As ameaças do presidente Jair Bolsonaro ao STF (Supremo Tribunal Federal) nos atos de 7 de Setembro devem refletiram ao governo no Congresso. As investidas dificultam uma relação já complicada e afetam a pauta do Planalto.

Uma primeira resposta pode vir nos próximos dias, com a decisão do presidente do Congresso, senador Rodrigo Pacheco (DEM-MG), de devolver a MP (medida provisória) que limita a remoção de conteúdo publicado em redes sociais.

Na noite desta terça-feira (7), Pacheco anunciou o cancelamento de sessões do Senado previstas para esta semana. Aliados afirmam que a decisão seria o primeiro reflexo das ameaças de Bolsonaro.

O pós-7 de Setembro também teve como efeito colateral um aquecimento das discussões de impeachment nos partidos de centro. Depois de PSD e PSDB começarem a debater o tema, o Solidariedade disse que vai se reunir na próxima semana para fechar uma posição, enquanto no MDB a pressão interna para que o partido apoie a abertura do processo vem crescendo cada vez mais.

Um primeiro sinal na linha de apoio mais amplo ao impeachment de Bolsonaro foi dado após o discurso em Brasília.

Presidente do MDB, o deputado Baleia Rossi (SP) qualificou de inaceitáveis os ataques a Poderes constituídos. “Sempre defendo a harmonia e o diálogo. Contudo, não podemos fechar os olhos para quem quem afronta a Constituição. E ela própria tem os remédios contra tais ataques”, escreveu em rede social.

O PSDB publicou em suas redes sociais que o presidente da legenda, Bruno Araújo, convocou reunião extraordinária nesta quarta-feira para discutir as gravíssimas falas do presidente e a posição da executiva nacional a respeito do impedimento do chefe do Executivo.
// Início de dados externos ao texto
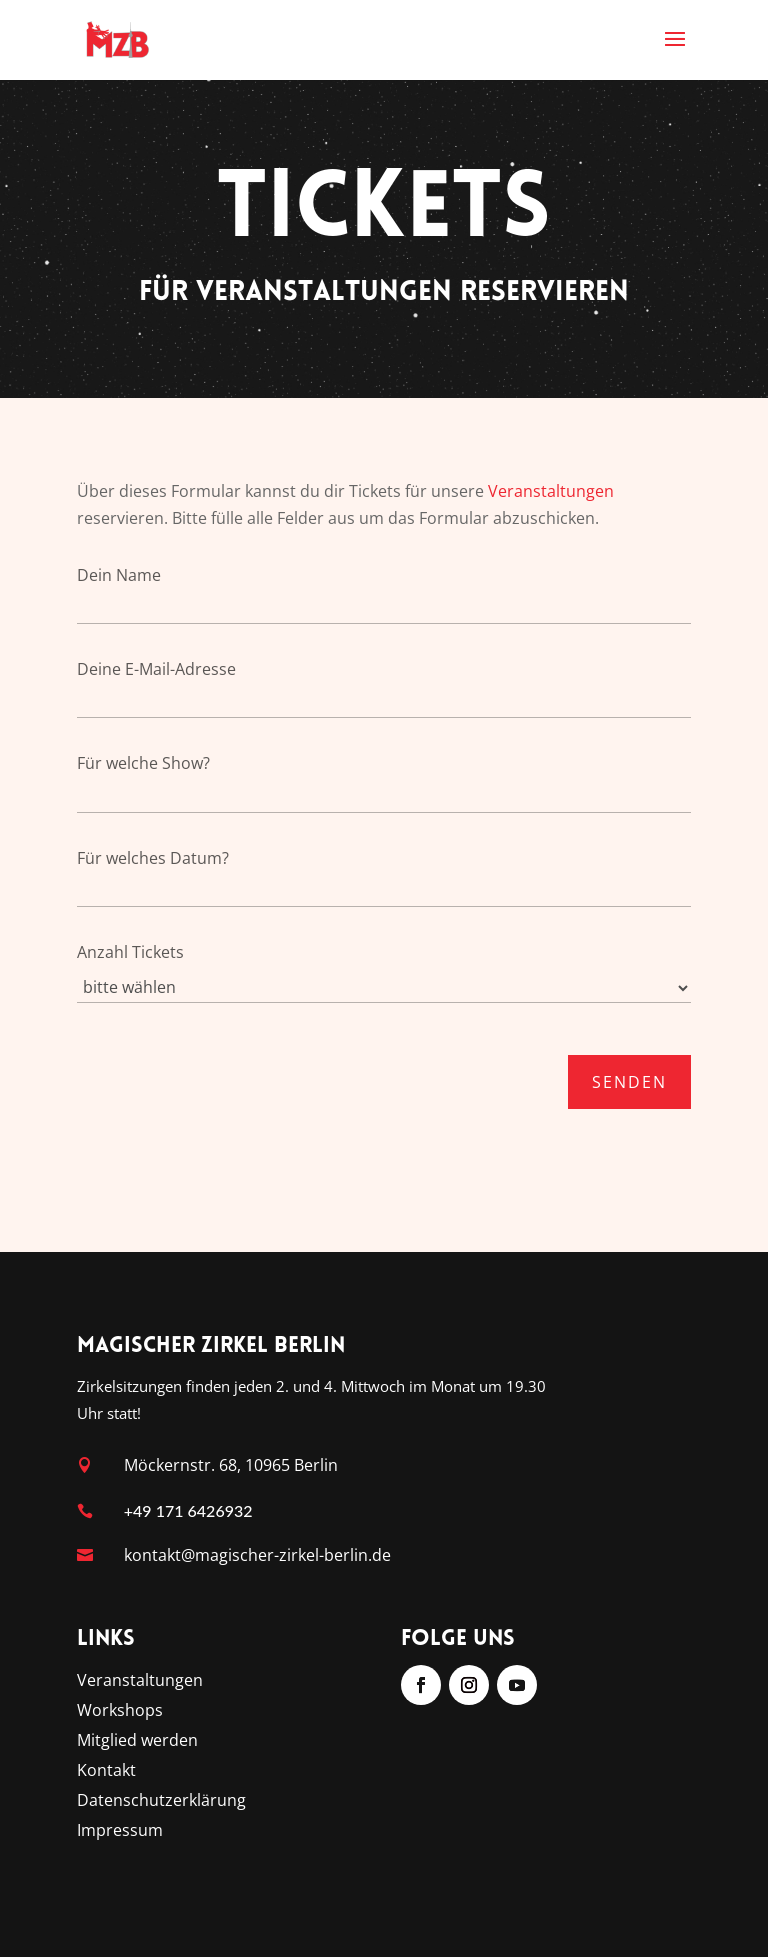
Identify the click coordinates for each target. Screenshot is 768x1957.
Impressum (120, 1832)
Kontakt (106, 1772)
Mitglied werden (137, 1742)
O presidente do PSD, Gilberto Kassab, também tem sinalizado que pode apoiar a abertura de um impeachment caso Bolsonaro mantenha os ataques à democracia.
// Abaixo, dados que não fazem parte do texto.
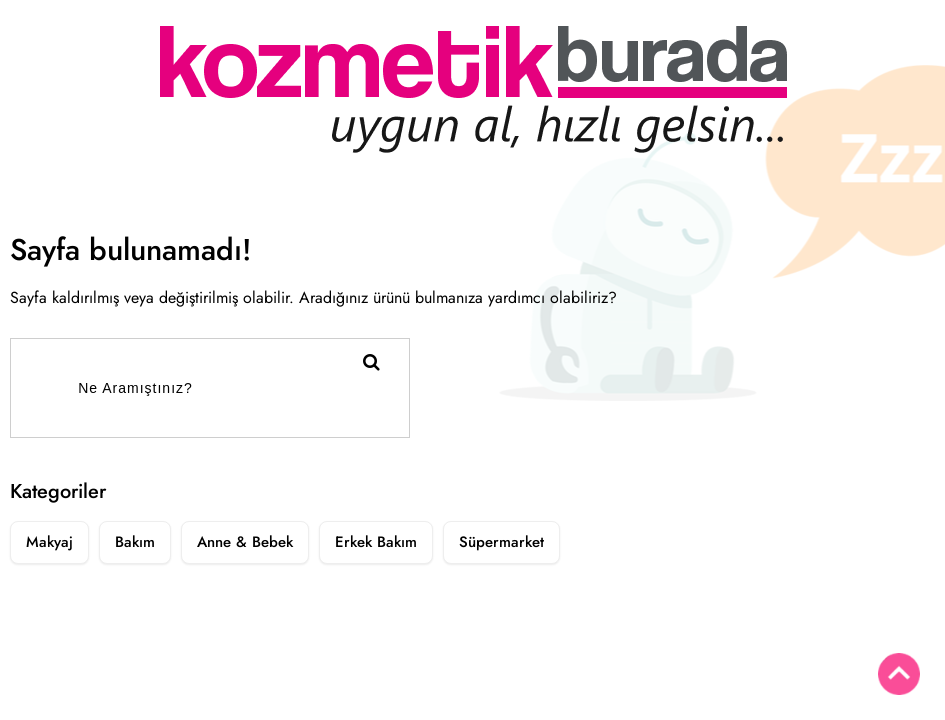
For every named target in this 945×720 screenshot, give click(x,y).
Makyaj (49, 542)
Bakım (135, 542)
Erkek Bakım (376, 542)
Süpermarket (501, 542)
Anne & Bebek (245, 542)
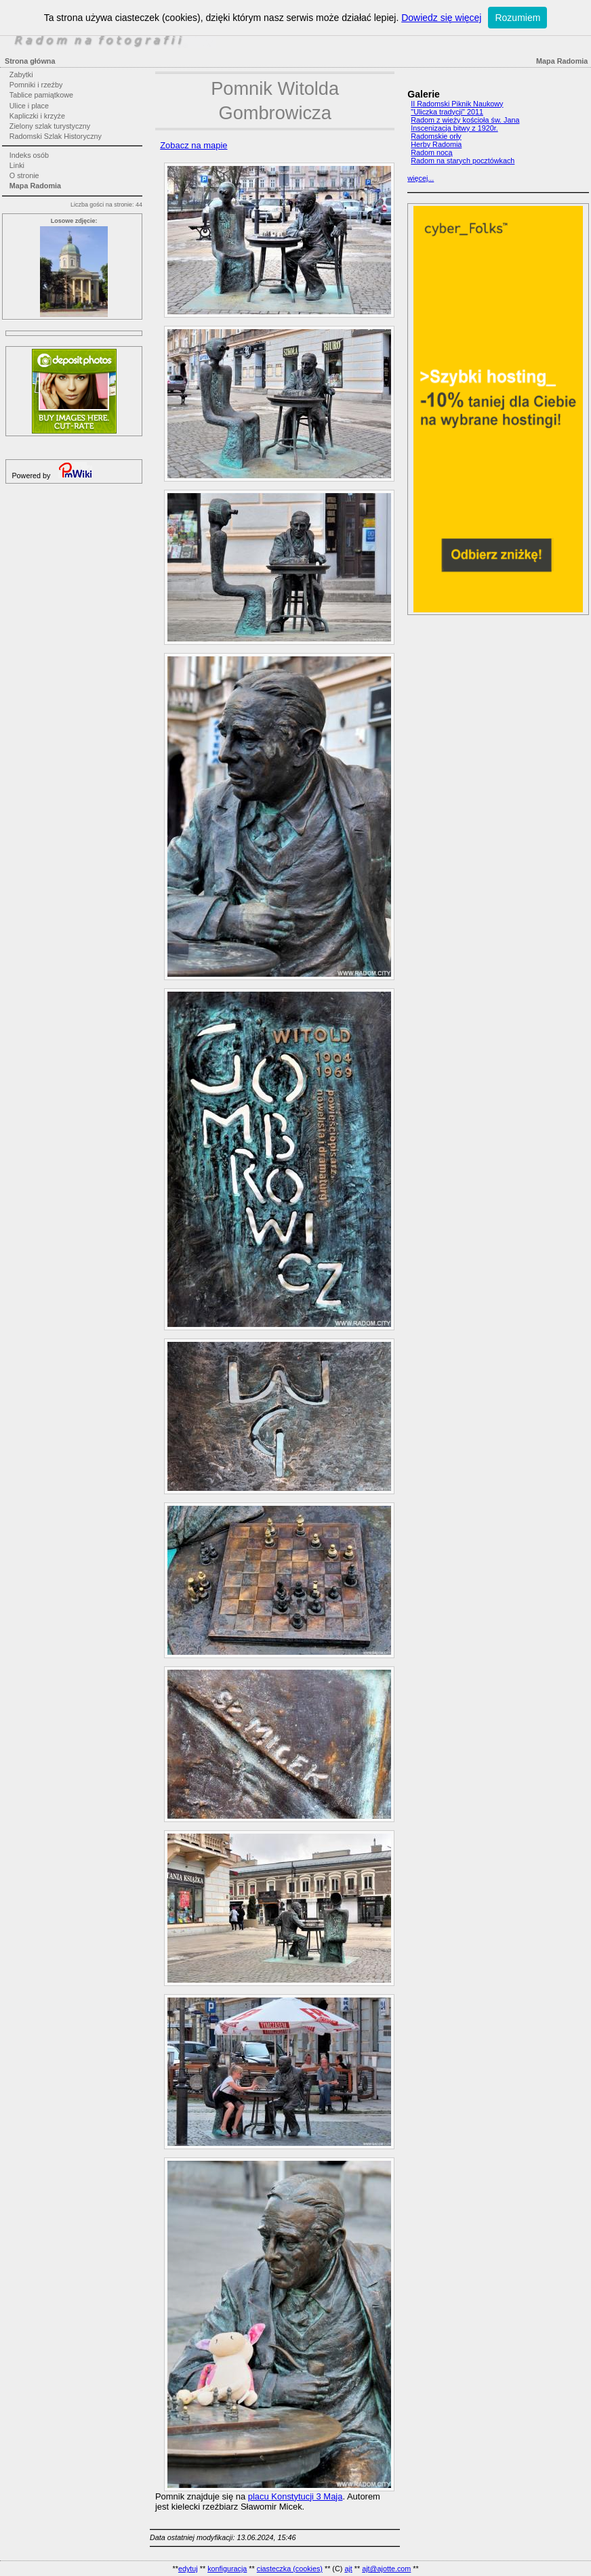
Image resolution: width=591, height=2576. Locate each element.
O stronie (24, 175)
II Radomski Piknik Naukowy (457, 104)
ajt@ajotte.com (386, 2568)
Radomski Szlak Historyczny (55, 136)
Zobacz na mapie (193, 145)
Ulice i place (29, 106)
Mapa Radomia (35, 186)
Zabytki (21, 74)
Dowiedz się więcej (441, 17)
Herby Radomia (436, 144)
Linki (16, 165)
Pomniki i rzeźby (36, 85)
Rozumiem (517, 17)
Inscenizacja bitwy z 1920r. (454, 128)
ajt (348, 2568)
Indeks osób (29, 155)
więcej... (420, 178)
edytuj (188, 2568)
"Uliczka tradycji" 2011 (447, 112)
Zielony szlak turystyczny (49, 126)
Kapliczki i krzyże (37, 116)
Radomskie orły (436, 136)
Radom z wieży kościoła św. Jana (465, 120)
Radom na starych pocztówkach (462, 160)
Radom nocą (431, 152)
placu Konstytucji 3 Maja (295, 2496)
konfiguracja (227, 2568)
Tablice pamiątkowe (41, 95)
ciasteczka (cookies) (290, 2568)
Integrante da bancada do PSD na Câmara, o deputado Fábio Trad (MS) avaliou que, ao contrário de seu discurso em defesa da ordem e liberdade, o presidente “transgrediu a ordem legal e abusou criminosamente da liberdade de expressão ao se colocar acima da autoridade do STF e ameaçar abertamente o livre exercício do Poder Judiciário”.
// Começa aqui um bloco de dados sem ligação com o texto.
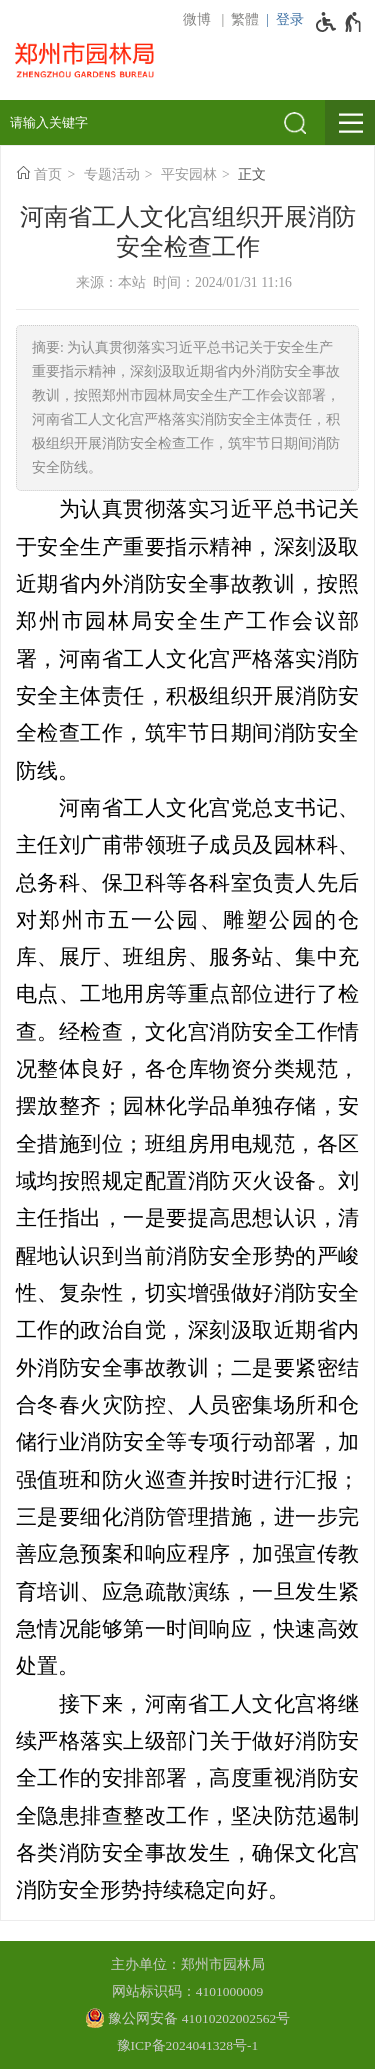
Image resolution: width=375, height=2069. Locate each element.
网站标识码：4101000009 (188, 1991)
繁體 (245, 19)
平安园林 (189, 174)
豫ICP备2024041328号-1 (188, 2045)
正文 (252, 174)
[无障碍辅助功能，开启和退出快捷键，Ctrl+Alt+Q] (339, 22)
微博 (197, 19)
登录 (290, 19)
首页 (48, 174)
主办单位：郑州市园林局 (188, 1964)
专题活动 (112, 174)
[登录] (281, 20)
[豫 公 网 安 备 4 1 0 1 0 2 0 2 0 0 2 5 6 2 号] (187, 2018)
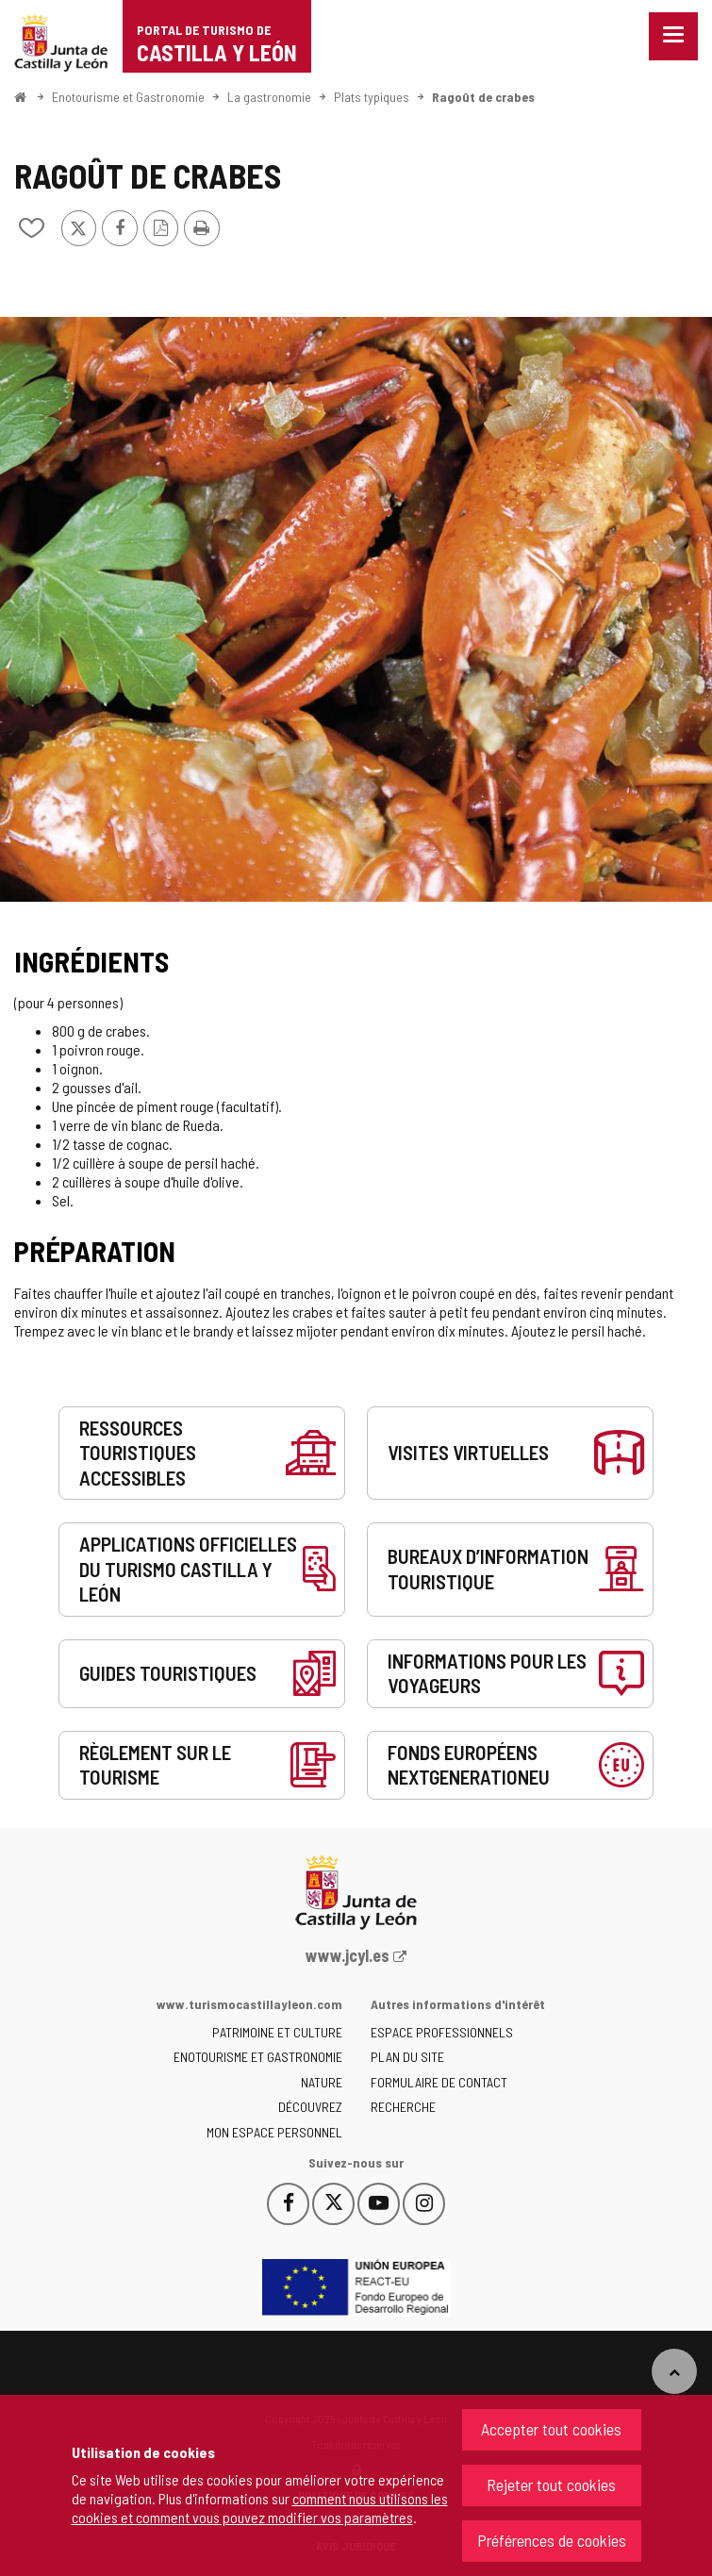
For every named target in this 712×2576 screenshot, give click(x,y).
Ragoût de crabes (483, 97)
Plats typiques (371, 97)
“Foi uma fala explicitamente antidemocrática, hostil à Constituição Federal e que enseja a pronta resposta dos poderes constituídos atingidos.”

O vice-presidente da Câmara, Marcelo Ramos (PL-AM), também criticou os ataques de Bolsonaro a Moraes. “Se ele [Bolsonaro] não aceitar alguma ordem, não terá outra alternativa ao presidente Arthur [Lira] que não seja ler o processo de impeachment.”

O senador Jean Paul Prates (PT-RN), líder da minoria no Senado, afirmou que Bolsonaro tentou “ir para o tudo ou nada” e saiu “com as mãos vazias”.

Pela manhã, antes mesmo das falas de Bolsonaro, Pacheco afirmou em suas redes sociais que a defesa do Estado democrático de Direito deveria unir o Brasil.

Lira usou, pela manhã, uma rede social para falar sobre a celebração da Independência. “O Brasil sempre rejeitou e sempre rejeitará a luta entre irmãos. Nenhuma manifestação, por mais enfática e calorosa, deve descambar para a violência e a desordem.”

Pré-candidato à Presidência e membro da CPI da Covid, o senador Alessandro Vieira (Cidadania-SE) chamou o mandatário de “criminoso golpista” e afirmou ser inevitável o processo de impeachment.